Stored data entries:
━━━━━━

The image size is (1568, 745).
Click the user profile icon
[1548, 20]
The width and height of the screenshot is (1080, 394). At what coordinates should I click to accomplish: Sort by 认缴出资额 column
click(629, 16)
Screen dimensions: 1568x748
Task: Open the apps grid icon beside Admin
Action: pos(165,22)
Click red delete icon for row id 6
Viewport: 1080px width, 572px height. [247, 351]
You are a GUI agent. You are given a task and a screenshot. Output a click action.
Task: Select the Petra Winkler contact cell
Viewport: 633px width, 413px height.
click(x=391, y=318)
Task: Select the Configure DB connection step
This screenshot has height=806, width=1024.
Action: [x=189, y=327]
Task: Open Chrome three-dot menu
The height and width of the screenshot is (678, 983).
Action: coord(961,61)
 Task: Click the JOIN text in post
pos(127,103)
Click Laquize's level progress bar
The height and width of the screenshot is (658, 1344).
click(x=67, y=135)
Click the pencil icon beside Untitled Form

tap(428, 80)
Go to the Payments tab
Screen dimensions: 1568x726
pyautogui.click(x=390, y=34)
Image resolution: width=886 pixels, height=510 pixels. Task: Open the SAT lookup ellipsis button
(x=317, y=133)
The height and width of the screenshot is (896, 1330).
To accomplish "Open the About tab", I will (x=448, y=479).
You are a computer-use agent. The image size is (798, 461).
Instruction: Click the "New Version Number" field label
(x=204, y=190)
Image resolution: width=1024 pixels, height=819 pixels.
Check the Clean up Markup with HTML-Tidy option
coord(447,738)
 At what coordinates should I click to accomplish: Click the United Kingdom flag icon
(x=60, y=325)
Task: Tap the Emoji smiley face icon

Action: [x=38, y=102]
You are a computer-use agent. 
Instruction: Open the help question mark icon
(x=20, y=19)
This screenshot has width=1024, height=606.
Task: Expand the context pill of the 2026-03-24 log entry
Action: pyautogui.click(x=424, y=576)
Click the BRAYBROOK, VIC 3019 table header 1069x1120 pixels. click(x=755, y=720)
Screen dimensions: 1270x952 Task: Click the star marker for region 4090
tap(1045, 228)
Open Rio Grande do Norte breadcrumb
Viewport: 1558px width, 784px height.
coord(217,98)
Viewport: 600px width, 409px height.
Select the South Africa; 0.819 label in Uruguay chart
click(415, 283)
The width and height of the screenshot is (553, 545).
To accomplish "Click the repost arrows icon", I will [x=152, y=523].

━━━━━━

◆ **TASK INSTRUCTIONS**:
Keep only those lines of the records that hold "will", and return them.

◆ **COMPLETED TASK**:
To accomplish "Open the About tab", I will (x=448, y=479).
To accomplish "Click the repost arrows icon", I will [x=152, y=523].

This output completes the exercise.